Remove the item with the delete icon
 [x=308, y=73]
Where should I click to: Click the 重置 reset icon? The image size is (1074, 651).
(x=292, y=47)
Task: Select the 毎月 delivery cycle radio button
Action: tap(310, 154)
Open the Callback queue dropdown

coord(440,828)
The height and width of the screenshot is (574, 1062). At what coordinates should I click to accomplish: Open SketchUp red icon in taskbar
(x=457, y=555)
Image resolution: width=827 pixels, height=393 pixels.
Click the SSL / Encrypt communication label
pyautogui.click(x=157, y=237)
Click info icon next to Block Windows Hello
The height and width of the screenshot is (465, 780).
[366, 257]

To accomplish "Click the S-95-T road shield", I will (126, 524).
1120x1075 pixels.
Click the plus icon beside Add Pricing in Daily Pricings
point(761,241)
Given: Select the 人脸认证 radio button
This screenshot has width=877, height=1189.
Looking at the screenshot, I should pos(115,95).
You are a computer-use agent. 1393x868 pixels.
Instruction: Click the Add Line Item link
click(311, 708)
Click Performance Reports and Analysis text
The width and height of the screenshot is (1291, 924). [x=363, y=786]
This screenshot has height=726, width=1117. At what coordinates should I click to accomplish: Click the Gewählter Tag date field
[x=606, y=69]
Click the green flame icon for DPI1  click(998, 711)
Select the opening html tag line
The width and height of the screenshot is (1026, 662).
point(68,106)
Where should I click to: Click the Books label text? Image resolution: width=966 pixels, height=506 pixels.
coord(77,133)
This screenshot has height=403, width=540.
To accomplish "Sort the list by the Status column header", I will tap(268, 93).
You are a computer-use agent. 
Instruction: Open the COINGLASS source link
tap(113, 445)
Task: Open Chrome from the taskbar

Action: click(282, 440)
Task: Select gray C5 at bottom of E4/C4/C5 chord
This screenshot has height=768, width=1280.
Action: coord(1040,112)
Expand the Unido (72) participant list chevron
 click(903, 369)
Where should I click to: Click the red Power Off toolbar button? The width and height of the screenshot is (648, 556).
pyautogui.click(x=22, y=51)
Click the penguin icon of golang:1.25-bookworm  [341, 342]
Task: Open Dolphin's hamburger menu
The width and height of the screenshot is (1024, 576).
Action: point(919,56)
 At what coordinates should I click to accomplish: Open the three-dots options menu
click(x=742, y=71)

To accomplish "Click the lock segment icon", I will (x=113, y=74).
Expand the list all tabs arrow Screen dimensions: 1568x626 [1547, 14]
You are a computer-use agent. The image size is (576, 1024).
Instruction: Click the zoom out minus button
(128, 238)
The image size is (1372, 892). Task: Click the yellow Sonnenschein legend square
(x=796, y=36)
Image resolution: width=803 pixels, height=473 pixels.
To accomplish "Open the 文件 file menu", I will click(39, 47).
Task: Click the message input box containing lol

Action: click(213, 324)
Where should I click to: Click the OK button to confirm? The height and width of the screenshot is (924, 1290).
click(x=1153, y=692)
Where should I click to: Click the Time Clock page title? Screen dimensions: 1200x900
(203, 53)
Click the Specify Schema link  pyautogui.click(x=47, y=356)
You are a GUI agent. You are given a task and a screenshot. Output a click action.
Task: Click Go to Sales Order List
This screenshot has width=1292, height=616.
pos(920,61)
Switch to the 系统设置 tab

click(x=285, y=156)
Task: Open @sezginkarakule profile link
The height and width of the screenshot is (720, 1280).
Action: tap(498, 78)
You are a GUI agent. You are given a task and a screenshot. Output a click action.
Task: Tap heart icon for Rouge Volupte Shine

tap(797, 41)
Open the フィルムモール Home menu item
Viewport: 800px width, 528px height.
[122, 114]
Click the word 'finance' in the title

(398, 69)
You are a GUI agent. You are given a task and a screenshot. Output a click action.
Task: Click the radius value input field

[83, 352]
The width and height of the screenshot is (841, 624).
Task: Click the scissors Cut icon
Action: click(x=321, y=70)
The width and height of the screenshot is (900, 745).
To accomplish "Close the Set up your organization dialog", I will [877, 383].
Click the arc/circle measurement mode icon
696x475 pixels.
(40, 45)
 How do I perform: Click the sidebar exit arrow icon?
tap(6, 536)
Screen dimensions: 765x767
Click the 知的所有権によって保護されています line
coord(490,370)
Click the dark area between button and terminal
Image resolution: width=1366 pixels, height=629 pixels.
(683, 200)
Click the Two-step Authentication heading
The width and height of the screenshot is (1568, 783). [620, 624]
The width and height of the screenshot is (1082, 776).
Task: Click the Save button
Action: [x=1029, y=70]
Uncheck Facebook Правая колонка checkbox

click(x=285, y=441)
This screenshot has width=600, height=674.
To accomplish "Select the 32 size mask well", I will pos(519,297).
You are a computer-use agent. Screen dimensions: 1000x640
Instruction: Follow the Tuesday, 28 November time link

§ Task to carry out
Among the lines above, find those holding "computer" and copy each one.

§ Solution to the problem
You are a computer-use agent. 1393x868 pixels.
You are a computer-use agent. 
You are a computer-use agent. The image size is (576, 1024).
You are a computer-use agent. Screen dimensions: 1000x640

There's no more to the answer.